Top of RECORDS SUPPLIED

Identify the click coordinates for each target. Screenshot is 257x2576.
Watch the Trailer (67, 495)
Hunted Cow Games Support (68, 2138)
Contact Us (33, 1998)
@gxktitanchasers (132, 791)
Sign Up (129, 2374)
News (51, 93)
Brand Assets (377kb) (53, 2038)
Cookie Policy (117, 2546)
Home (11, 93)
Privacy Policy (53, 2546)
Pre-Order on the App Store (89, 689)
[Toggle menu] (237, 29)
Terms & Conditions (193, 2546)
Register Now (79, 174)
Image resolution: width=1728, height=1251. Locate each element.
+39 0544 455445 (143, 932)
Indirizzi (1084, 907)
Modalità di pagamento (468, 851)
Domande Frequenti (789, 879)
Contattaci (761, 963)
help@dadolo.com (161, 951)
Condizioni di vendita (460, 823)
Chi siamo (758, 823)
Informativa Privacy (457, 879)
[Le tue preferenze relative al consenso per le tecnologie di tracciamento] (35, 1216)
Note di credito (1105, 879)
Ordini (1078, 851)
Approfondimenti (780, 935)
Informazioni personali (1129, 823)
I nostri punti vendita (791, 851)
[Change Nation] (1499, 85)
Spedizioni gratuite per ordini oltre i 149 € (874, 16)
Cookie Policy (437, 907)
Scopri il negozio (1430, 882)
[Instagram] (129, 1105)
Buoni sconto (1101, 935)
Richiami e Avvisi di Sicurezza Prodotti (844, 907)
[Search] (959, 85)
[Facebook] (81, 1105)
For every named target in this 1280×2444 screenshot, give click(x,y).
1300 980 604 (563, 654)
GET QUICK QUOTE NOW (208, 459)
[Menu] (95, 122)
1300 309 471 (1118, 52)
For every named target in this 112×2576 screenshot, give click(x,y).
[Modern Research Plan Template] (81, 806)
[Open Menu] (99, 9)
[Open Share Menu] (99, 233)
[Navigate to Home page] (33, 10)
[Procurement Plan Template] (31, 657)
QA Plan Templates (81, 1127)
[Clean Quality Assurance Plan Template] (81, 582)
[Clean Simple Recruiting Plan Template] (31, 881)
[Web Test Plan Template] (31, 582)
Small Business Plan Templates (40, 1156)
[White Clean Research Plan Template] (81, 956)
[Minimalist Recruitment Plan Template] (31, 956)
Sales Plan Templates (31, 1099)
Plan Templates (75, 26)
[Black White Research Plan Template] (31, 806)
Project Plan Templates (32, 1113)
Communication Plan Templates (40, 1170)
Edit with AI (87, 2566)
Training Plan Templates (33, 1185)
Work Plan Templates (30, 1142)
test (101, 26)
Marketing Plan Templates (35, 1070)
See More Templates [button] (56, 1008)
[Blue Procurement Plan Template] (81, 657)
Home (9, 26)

Bottom of RECORDS SUPPLIED

TASK DESCRIPTION
Exact copies are needed of the line with "Small Business Plan Templates (40, 1156)" and each line after it through the end of the material above.

FINISHED EXERCISE
Small Business Plan Templates (40, 1156)
[White Clean Research Plan Template] (81, 956)
[Minimalist Recruitment Plan Template] (31, 956)
Sales Plan Templates (31, 1099)
Plan Templates (75, 26)
[Black White Research Plan Template] (31, 806)
Project Plan Templates (32, 1113)
Communication Plan Templates (40, 1170)
Edit with AI (87, 2566)
Training Plan Templates (33, 1185)
Work Plan Templates (30, 1142)
test (101, 26)
Marketing Plan Templates (35, 1070)
See More Templates [button] (56, 1008)
[Blue Procurement Plan Template] (81, 657)
Home (9, 26)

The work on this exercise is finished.